Verfahrensgang
LG Aurich (Urteil vom 09.07.2007) |
Tenor
Auf die Revision des Angeklagten wird das Urteil des Landgerichts Aurich vom 9. Juli 2007 mit den Feststellungen aufgehoben.
Die Sache wird zu neuer Verhandlung und Entscheidung, auch über die Kosten des Rechtsmittels und die der Nebenklägerin im Revisionsverfahren entstandenen notwendigen Auslagen, an eine Strafkammer des Landgerichts Oldenburg zurückverwiesen.
Gründe
Rz. 1
Das Landgericht hat den Angeklagten wegen Körperverletzung mit Todesfolge zu einer Freiheitsstrafe von zwei Jahren und sechs Monaten verurteilt. Mit seiner hiergegen gerichteten Revision rügt der Angeklagte die Verletzung materiellen und formellen Rechts. Das Rechtsmittel hat mit der Sachrüge Erfolg; auf die Verfahrensrügen kommt es deshalb nicht an.
Rz. 2
Nach den Feststellungen des Landgerichts wollte der Angeklagte das 1,84 Meter große und 75 kg schwere Opfer während eines Gerangels mit Körperverletzungsvorsatz gegen eine Zimmerwand schleudern. Er packte und beschleunigte es mit einer Drehbewegung jedoch so stark, dass es statt gegen die Wand in Richtung eines geöffneten Fensterflügels flog, die Brüstungshöhe von 1,08 Meter überwand, ohne Kontakt zu der Fensterbrüstung, dem Fensterrahmen und dem anderen Fensterflügel nach draußen fiel und in etwa vier Meter Entfernung von der Hauswand und drei Meter Abstand nach links von der äußeren Fensterseite mit dem Kopf voran ungeschützt auf dem etwa 4,5 Meter tieferen Straßenboden aufschlug.
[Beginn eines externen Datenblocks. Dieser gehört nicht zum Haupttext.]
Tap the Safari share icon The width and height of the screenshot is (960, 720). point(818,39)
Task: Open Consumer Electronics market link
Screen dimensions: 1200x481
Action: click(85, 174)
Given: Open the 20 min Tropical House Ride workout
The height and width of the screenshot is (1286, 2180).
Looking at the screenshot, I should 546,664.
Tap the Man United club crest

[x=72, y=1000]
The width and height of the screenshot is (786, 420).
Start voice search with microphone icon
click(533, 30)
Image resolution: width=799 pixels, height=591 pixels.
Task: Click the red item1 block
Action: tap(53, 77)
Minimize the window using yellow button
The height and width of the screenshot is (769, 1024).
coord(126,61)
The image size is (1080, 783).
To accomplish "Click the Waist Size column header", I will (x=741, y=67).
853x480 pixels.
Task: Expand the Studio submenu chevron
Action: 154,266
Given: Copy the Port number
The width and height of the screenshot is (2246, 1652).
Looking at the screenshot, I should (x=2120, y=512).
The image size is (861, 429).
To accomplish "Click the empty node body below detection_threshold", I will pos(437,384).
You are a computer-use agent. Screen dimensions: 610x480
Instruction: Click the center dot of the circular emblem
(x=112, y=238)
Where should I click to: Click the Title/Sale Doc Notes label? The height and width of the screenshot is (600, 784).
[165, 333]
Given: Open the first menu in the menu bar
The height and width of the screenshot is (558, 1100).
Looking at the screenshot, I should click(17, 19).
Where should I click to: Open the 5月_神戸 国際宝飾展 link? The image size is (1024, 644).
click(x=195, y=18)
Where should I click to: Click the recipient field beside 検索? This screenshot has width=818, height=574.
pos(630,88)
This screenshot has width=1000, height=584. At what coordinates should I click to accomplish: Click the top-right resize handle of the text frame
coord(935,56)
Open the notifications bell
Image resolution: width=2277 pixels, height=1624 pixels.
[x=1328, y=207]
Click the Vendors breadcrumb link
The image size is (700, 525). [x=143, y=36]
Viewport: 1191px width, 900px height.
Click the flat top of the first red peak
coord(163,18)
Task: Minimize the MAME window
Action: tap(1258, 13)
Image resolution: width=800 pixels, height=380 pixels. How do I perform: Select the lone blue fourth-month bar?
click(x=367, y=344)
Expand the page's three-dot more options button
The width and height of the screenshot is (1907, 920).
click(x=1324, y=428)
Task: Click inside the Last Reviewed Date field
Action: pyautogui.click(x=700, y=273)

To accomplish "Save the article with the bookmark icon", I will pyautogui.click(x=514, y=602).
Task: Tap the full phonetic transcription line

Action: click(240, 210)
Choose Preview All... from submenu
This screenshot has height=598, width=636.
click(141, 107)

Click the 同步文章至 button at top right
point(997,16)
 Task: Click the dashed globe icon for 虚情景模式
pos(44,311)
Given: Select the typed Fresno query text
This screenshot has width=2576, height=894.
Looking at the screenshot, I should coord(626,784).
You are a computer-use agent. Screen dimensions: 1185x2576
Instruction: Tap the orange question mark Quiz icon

Dabei zog es sich tödliche Kopfverletzungen zu.
Rz. 3
Die Beweiswürdigung des Landgerichts hält sachlichrechtlicher Prüfung nicht stand; sie ist lücken- und damit rechtsfehlerhaft. Sie lässt nicht erkennen, aufgrund welcher Beweisergebnisse das Landgericht zu der Überzeugung gelangt ist, der Angeklagte habe das Opfer gegen die Wand des Zimmers schleudern und hierdurch verletzen wollen. Entsprechende Angaben hat weder der Angeklagte bei einer seiner unterschiedlichen Einlassungen noch einer der Zeugen, insbesondere der während des Geschehens im Zimmer anwesende Zeuge M., gemacht. Für die Verurteilung wegen Körperverletzung mit Todesfolge fehlt es daher an einer tragfähigen Grundlage.
Rz. 4
Darüber hinaus hat das Landgericht in seine Überzeugungsbildung nicht alle Umstände erschöpfend einbezogen, die für ein anderes objektives Tatgeschehen sprechen. Hierzu war es in besonderem Maße deshalb gehalten, weil der festgestellte Tatablauf – auch wenn er nach den Ausführungen der beiden gehörten Sachverständigen physikalisch erklärbar sein soll – nach allgemeiner Lebenserfahrung eher fern liegt. So hat das Landgericht insbesondere versäumt zu erörtern, wie es möglich sein kann, dass eine Person von der Statur des Opfers kontaktfrei, also nahe liegend ohne Versuch des Festhaltens, durch eine nur 65 cm breite Fensteröffnung (UA S. 41) fliegt und ohne irgendeine reflexartige Schutzbewegung der Hände mit dem Kopf voraus auf die 4,5 m tiefer liegende Straße stürzt, wenn sie sich bei diesem Geschehen bei Bewusstsein befindet.
Rz. 5
Der Senat hat von der Möglichkeit des § 354 Abs. 2 Satz 1 2. Alt. StPO Gebrauch gemacht.